De Nederlandse overheid gaat meer informatie actief openbaar maken. Gewoon, uit eigen beweging en zonder Woo-verzoek. Dat klinkt goed, maar hoe doe je dat? Hoe maak je zo’n lawine van informatie met digitale of andere middelen vindbaar en bruikbaar voor iedereen? En van de opties is: kijken hoe de buren het doen.
ACOI verzocht onderzoeksbureau Dialogic en mr. dr. Annemarie Drahmann (Universiteit Leiden) een internationale vergelijking te maken van digitale ‘registerfunctionaliteiten’. Dat zijn voorzieningen voor het digitaal ontsluiten van overheidsinformatie. Bijvoorbeeld een website waar alles op staat, maar er zijn ook andere mogelijkheden. Het is in feite de brug die de overheid legt tussen de interne informatiehuishouding en de openbaarmaking voor mensen. De onderzoekers keken naar de situatie in Canada, Denemarken Duitsland, Estland, de Europese Commissie, Noorwegen, het Verenigd Koninkrijk en Zweden.
Winkelwagentje
Het onderzoek leverde geen panklaar recept op voor Nederland, maar wel veel ideeën en aandachtspunten. Een belangrijke constatering: actieve openbaarmaking verschilt per land, variërend van verplichtingen tot vrijwilligheid en eigen keuzes van de overheid.
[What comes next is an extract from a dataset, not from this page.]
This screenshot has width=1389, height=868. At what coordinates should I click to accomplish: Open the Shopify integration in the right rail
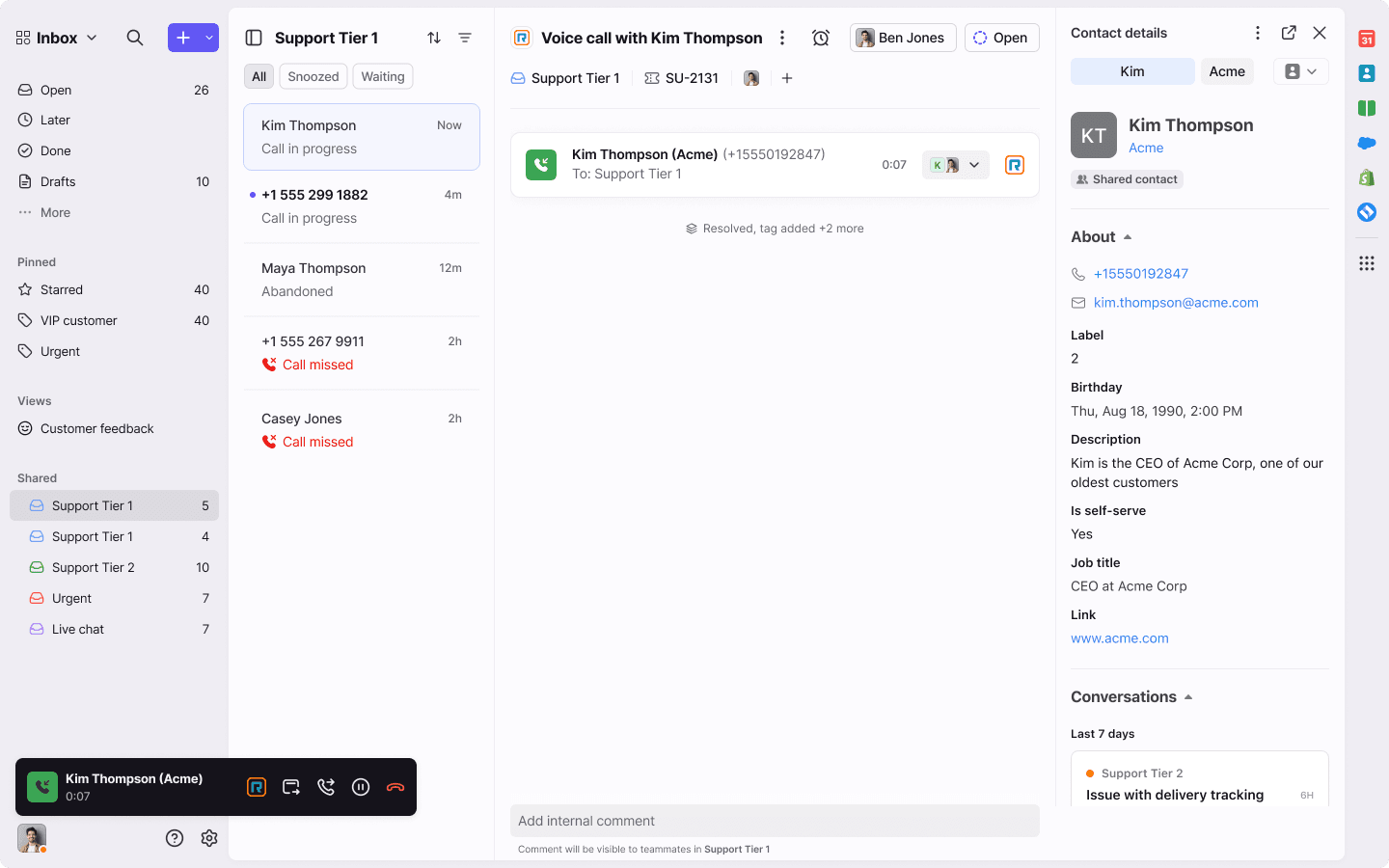pos(1366,177)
Zo werkt de overheid in Engeland met ‘publication schemes’ die vergelijkbaar zijn met de verplichte categorieën in onze Wet open overheid. In Noorwegen is actieve openbaarheid (nog) niet groot, maar zij hebben wel een handige registerfunctionaliteit voor openbaarheid op verzoek. Via eInnsyn kunnen mensen namelijk zelf nagaan welke documenten zij relevant vinden, en deze naar een winkelwagentje slepen. Een dag later heb je ze meestal in je mailbox. Kanttekening daarbij is dat interne ambtelijke adviezen, emails, chatberichten en concepten daar, anders dan in Nederland, niet opvraagbaar zijn.
Handige hacks
Veel buitenlandse registerfunctionaliteiten zijn complex, is een andere les uit het rapport. Om succesvol te kunnen zoeken heb je veel kennis nodig van de werking van de overheid. Specialisten kunnen daarmee uit de voeten, maar veel mensen hebben het nakijken. Hier en daar zijn handige hacks te signaleren, zoals, metadata om stukken intern te markeren als publicatie-klaar, of de mogelijkheid voor burgers om nadere uitleg te vragen over een document of het proces waar het bij hoort. Het rapport eindigt met ‘Kansen en afwegingen’ voor de Nederlandse context en een daarop aansluitende conclusie over doelmatigheid en doeltreffendheid van de verschillende keuzemogelijkheden.
Advies actieve openbaarmaking
Het Adviescollege Openbaarmaking en Informatiehuishouding zal de bevindingen van het rapport benutten voor het advies over actieve openbaarmaking dat wordt voorbereid op verzoek van de minister van BZK. Daarin zal ook het rapport van USBO worden meegenomen over actieve openbaarmaking die aansluit bij de informatiebehoeften van burgers.
Uitvoering van het onderzoek
Het Onderzoek registerfunctionaliteit voor actieve en passieve openbaarmaking werd uitgevoerd door Max Boiten MSc, Sophia Stone MSc, Nena Schuitemaker MSc, ir. Tommy van der Vorst (allen Dialogic, Utrecht) en mr. dr. Annemarie Drahmann (Universiteit Leiden) in opdracht van het Adviescollege Openbaarheid en Informatiehuishouding (ACOI).